### PROBLEM TO WORK ON
A faithful copy of the whole listing is the goal. Match it exactly.

*** Opening PROVIDED DATA ***

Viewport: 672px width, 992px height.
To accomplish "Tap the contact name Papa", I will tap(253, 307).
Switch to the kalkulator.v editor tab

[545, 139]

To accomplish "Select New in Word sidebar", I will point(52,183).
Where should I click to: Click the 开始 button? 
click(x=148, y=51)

*** Closing PROVIDED DATA ***

### EXPECTED ANSWER
Viewport: 672px width, 992px height.
To accomplish "Tap the contact name Papa", I will tap(253, 307).
Switch to the kalkulator.v editor tab

[545, 139]

To accomplish "Select New in Word sidebar", I will point(52,183).
Where should I click to: Click the 开始 button? 
click(x=148, y=51)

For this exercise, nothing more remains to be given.